**ACTIVITY:** Only one stretch of the material below is wanted: everything from the line containing "Terms and Conditions (161, 2522)" down to the line containing "Dịch Vụ Hỗ Trợ Mua Thú Cưng Từ Xa (48, 2012)", both ends included. Repeat it exactly and skip the pictures.

**SOURCE RECORDS:**

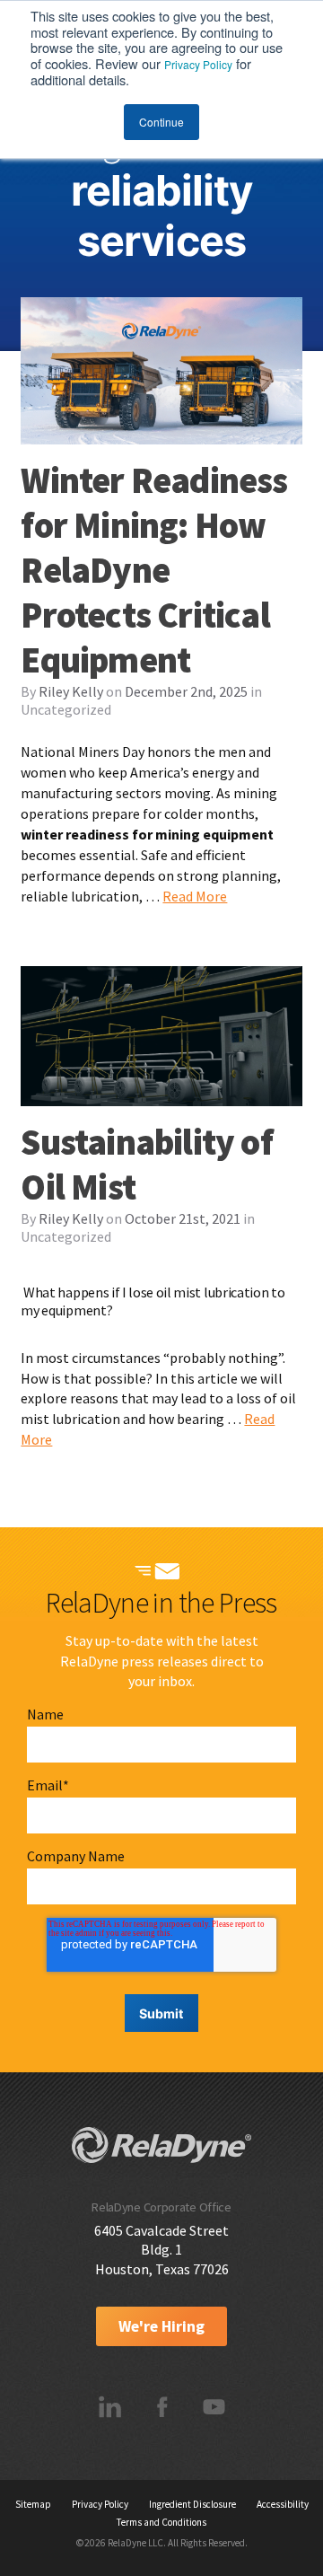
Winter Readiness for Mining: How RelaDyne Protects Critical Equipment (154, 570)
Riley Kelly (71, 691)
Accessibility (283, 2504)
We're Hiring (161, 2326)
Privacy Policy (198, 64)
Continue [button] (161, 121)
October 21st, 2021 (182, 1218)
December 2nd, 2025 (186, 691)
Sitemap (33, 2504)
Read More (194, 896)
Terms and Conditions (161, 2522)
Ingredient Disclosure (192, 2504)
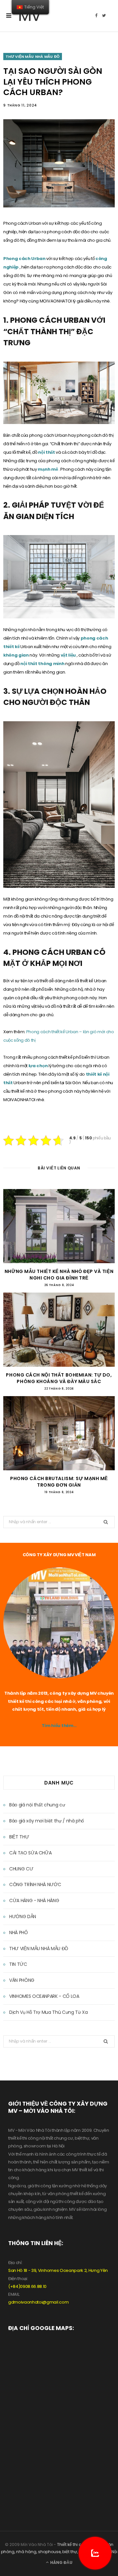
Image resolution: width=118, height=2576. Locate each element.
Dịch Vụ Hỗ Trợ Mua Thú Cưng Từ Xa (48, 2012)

...

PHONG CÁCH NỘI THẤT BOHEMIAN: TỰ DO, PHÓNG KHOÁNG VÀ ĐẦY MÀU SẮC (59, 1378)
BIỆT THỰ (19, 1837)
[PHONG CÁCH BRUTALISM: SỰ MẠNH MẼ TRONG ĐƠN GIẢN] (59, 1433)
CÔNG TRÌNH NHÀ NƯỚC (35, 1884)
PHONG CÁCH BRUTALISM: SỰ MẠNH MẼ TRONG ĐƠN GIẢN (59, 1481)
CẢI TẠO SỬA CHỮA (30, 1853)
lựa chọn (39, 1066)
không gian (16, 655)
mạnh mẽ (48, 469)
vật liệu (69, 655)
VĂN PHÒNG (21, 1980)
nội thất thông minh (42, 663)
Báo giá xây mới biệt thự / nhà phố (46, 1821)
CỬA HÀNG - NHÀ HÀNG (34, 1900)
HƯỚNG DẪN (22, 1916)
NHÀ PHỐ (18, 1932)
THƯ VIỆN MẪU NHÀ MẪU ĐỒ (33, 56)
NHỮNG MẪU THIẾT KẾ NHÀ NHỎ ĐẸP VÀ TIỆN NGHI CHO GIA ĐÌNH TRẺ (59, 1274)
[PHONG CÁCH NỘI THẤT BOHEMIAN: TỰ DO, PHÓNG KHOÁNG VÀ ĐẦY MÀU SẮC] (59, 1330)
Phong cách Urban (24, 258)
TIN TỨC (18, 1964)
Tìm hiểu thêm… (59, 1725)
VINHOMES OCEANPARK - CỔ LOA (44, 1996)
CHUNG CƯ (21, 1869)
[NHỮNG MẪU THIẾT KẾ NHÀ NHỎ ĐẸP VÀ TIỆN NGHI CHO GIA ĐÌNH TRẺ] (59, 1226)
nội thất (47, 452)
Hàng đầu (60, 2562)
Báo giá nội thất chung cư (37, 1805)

...

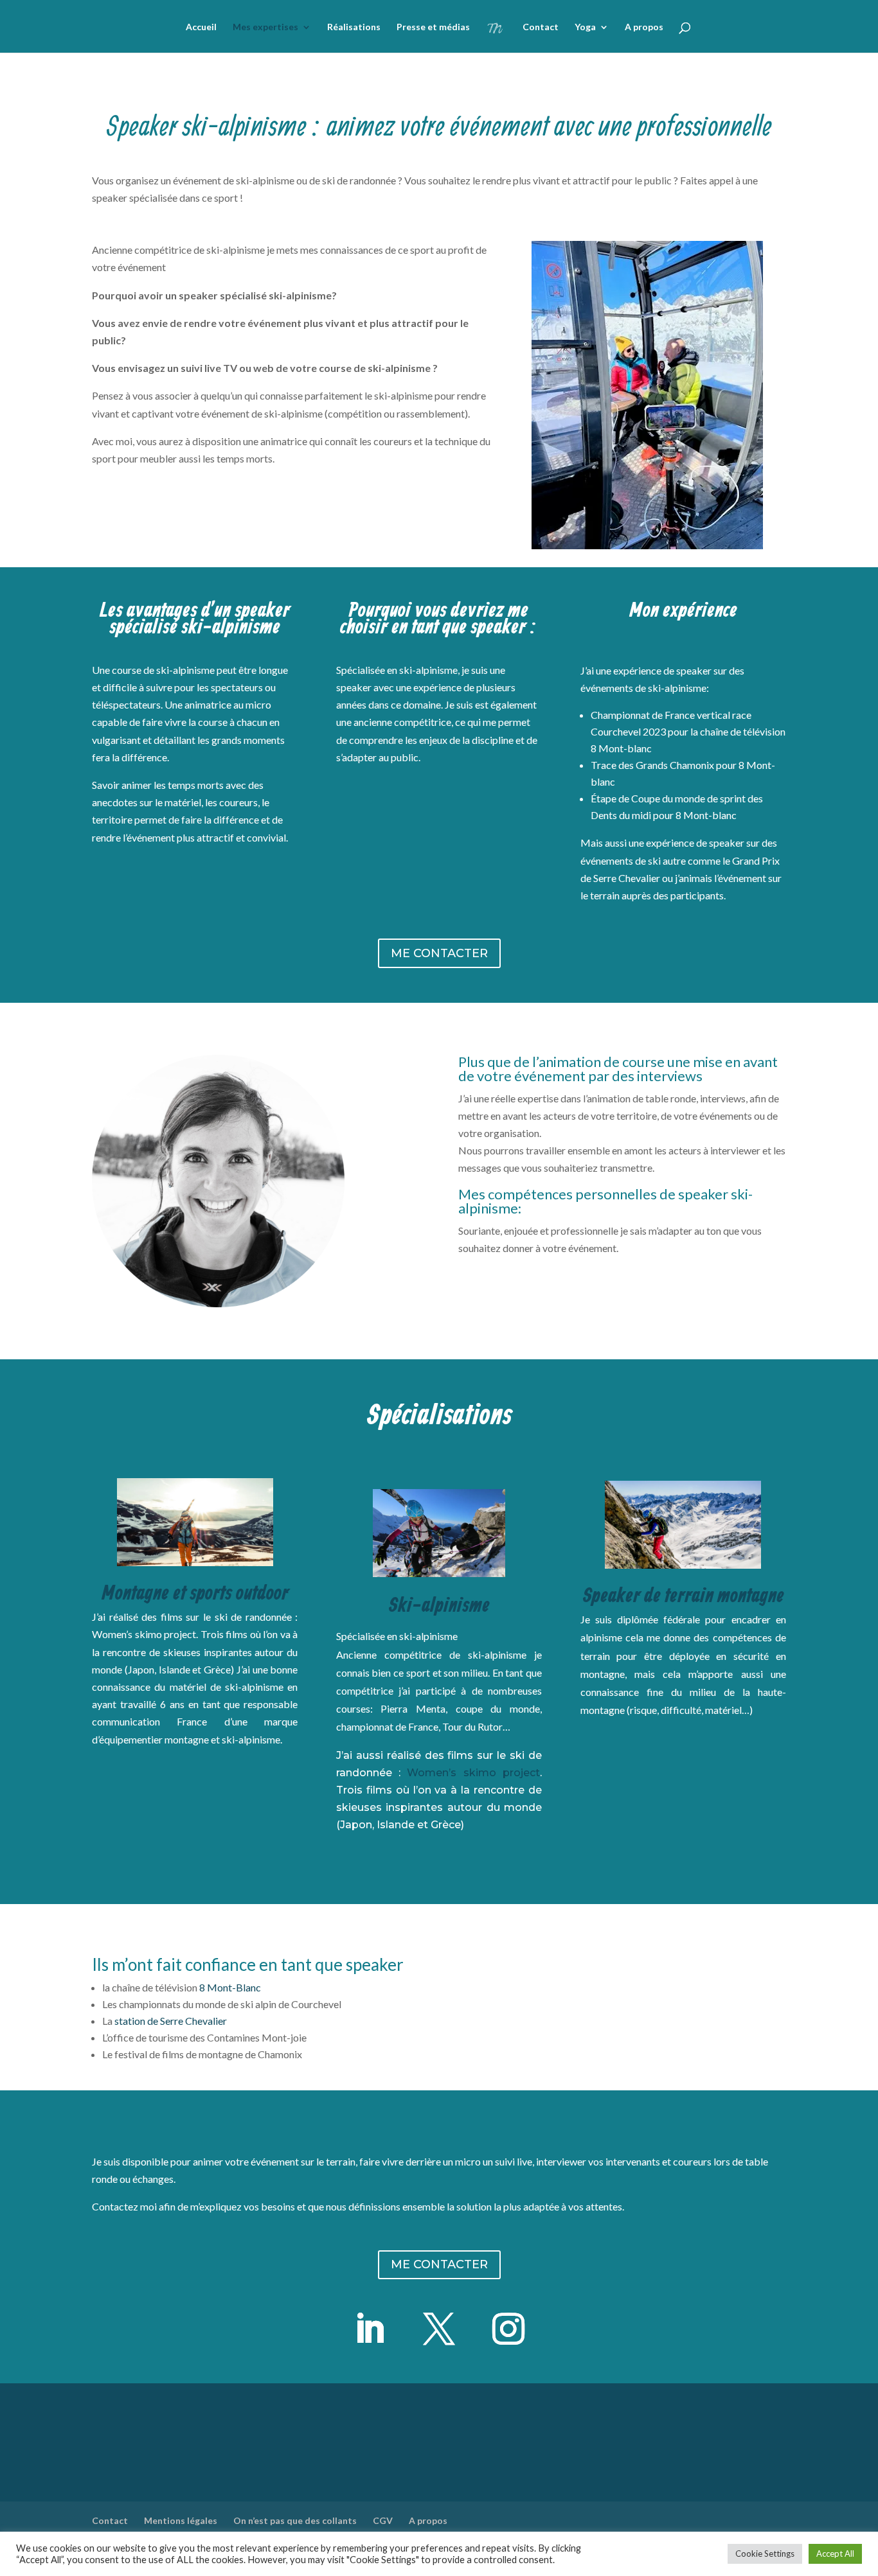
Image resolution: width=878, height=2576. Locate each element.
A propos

**RESPONSE AREA:**
Terms and Conditions (161, 2522)
Ingredient Disclosure (192, 2504)
Image resolution: width=118, height=2576. Locate each element.
Dịch Vụ Hỗ Trợ Mua Thú Cưng Từ Xa (48, 2012)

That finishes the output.